I didn’t realize it until last night, when, after my conversation with my boyfriend and after we had fallen asleep in peace, I woke up at 5 am in the morning, sat up in bed, and began for the third time that day to cry uncontrollably. My heart is so weighted by the pain of this surgery and by the pain of so much else that I never truly got the chance to face or heal from. I just carry on, which is exactly what you are told to do when tragedy and pain strikes. But carrying on is not enough. I touch my stomach, and I swear to God I feel the hole left by the removal of my uterus. I feel the space, I feel the emptiness, and if I am not careful, it will consume the rest of me, until I feel nothing else but that.
I have to be honest; I don’t know what I need to heal. I do know compassion, care and kindness certainly help, and I’ve been lucky to get that from a few outstanding relationships I have.
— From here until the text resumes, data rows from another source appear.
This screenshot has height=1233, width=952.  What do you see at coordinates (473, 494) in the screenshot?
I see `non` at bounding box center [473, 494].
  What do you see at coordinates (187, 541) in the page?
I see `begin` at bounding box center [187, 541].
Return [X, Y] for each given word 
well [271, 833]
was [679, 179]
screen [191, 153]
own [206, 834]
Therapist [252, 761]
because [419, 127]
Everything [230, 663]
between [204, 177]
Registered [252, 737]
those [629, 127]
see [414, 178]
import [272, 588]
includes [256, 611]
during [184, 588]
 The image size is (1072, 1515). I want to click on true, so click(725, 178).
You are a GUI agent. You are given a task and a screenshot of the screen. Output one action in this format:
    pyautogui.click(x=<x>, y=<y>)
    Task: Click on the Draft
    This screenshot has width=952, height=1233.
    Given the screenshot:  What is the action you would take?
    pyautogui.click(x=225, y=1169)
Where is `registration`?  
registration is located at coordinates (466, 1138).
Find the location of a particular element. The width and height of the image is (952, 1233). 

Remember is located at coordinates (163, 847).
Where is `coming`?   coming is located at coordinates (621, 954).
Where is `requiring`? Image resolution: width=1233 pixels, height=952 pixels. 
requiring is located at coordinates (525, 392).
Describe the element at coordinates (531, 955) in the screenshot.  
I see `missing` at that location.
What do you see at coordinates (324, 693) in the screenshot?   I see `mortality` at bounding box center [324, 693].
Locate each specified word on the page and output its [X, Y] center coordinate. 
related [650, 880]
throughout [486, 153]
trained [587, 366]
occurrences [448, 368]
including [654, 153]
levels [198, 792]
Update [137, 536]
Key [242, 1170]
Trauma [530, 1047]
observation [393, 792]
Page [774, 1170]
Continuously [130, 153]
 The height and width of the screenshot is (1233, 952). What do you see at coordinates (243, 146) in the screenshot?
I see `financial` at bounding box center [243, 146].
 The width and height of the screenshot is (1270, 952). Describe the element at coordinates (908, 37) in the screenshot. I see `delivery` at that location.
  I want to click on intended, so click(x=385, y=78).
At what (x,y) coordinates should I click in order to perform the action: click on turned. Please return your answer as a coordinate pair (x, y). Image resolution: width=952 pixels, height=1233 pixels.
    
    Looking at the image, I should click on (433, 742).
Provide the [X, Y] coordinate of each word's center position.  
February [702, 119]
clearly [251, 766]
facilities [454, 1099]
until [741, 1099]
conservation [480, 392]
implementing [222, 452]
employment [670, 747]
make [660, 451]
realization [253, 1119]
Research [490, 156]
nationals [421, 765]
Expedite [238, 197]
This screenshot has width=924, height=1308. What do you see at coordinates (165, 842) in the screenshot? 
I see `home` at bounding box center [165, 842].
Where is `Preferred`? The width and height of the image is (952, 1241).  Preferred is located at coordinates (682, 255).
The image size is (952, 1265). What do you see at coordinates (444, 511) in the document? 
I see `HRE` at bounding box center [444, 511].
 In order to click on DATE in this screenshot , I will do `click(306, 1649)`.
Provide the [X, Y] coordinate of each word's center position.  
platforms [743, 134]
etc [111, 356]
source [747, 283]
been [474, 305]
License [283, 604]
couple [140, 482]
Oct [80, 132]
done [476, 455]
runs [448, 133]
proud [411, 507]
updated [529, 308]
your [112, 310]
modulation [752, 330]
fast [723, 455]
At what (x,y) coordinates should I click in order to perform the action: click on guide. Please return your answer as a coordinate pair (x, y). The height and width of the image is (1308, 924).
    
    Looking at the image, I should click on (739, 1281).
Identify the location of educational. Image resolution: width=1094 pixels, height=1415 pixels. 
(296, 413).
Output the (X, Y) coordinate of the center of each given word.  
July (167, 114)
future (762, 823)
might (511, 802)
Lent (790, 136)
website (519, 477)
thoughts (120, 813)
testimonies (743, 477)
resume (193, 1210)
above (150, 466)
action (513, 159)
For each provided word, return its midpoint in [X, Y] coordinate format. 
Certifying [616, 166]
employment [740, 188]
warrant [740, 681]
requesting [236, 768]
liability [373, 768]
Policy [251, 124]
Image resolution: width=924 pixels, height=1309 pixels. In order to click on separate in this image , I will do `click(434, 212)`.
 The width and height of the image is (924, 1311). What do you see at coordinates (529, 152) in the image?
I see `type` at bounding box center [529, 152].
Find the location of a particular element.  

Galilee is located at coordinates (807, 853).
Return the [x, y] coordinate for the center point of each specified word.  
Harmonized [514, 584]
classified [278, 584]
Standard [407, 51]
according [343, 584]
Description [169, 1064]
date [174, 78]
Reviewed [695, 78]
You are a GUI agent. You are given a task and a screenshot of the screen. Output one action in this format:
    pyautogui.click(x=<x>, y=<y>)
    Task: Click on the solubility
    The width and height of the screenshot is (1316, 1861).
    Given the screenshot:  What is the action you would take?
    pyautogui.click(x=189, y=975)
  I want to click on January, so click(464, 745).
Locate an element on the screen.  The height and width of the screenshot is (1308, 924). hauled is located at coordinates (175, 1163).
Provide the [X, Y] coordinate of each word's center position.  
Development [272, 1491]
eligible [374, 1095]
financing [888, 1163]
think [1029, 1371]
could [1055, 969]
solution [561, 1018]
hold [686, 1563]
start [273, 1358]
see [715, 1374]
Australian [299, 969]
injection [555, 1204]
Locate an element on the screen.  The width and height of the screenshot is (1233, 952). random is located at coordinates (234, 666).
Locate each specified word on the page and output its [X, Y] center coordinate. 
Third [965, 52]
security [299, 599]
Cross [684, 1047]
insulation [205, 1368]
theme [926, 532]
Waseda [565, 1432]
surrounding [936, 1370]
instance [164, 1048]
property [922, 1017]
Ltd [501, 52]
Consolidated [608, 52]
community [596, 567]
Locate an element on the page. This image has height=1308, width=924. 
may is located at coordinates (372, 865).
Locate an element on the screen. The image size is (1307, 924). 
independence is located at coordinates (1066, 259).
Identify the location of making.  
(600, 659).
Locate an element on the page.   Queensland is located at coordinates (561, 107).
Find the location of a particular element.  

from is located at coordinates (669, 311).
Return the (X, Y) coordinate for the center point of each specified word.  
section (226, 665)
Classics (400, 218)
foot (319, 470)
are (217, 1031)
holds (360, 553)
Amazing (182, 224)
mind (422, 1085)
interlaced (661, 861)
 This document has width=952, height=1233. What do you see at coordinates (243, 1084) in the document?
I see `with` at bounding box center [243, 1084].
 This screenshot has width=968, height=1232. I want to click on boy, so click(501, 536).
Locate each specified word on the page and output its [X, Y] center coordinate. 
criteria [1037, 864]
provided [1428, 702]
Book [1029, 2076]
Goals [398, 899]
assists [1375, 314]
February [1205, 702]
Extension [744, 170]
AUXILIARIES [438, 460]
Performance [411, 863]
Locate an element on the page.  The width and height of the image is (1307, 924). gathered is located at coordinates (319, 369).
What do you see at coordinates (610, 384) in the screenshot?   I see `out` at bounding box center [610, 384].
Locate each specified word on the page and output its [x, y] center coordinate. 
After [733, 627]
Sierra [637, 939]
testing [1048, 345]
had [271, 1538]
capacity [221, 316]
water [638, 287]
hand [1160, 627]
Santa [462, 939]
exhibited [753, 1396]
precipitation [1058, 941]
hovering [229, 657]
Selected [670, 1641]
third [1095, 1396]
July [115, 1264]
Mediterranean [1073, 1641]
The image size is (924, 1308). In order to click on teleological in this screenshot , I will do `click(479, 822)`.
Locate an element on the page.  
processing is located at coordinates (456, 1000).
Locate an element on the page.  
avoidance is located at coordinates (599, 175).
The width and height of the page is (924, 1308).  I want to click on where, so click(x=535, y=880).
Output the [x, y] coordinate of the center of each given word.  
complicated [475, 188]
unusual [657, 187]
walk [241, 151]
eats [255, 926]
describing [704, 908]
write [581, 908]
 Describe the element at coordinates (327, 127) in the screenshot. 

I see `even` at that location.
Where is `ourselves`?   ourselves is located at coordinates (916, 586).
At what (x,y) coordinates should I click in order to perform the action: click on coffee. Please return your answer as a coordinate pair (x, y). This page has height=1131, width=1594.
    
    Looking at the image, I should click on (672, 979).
I try to remind myself that even if I didn’t have the surgery, the chance of me being able to have a child of my own was always slim, not to mention I have three congenital diseases, and while it is not an absolute fact that it would be passed to my children, that was not a risk I’d be willing to take. There was only a one-percent chance that I could have children, but now, that one-percent is a big fat zero that matches the new hole in the middle of me.
I also try to remind myself that while I will never have children from my own body, I can adopt them. While they may not look like me, maybe my daughters will pick up my love of music and writing, or maybe my sons will pick up my love for retro fashion and old television shows. Maybe my children, though they won’t come from my body, will still absorb all the love I am so willing to give, and while they won’t inherit my green eyes, maybe they will inherit my compassion and empathy and have it create a nest in their hearts. Maybe, just maybe, the fact that one dream has been stolen from me has made room for a different one that, on my journey towards healing, I will look forward to even more.
I don’t regret having my surgery. But just because I don’t regret it, doesn’t mean it doesn’t hurt any less that I had to have it. I still get ghost pains in my abdomen, and that week in the hospital comes rushing back towards me. It scares me. Through the years I hope the pain fades, along with my longing, my heartbreak, and my sorrow. But right now, every breath I take stings, every smile I flash is laced with sadness. My heart is mourning, my brain is scrambling. My body doesn’t quite know what to do with itself. But, as one of my favorite authors, John Green, says, “pain demands to be felt,” and this pain is screaming out bloody murder to get my attention. I apologize with the utmost sincerity possible to my soul for not listening. I am listening now. I hear you.
Oh baby, show me a sign, send up a signal that everything’s fine.
Come on, slide up right here by my side, you know that I, I wanna rest in your light.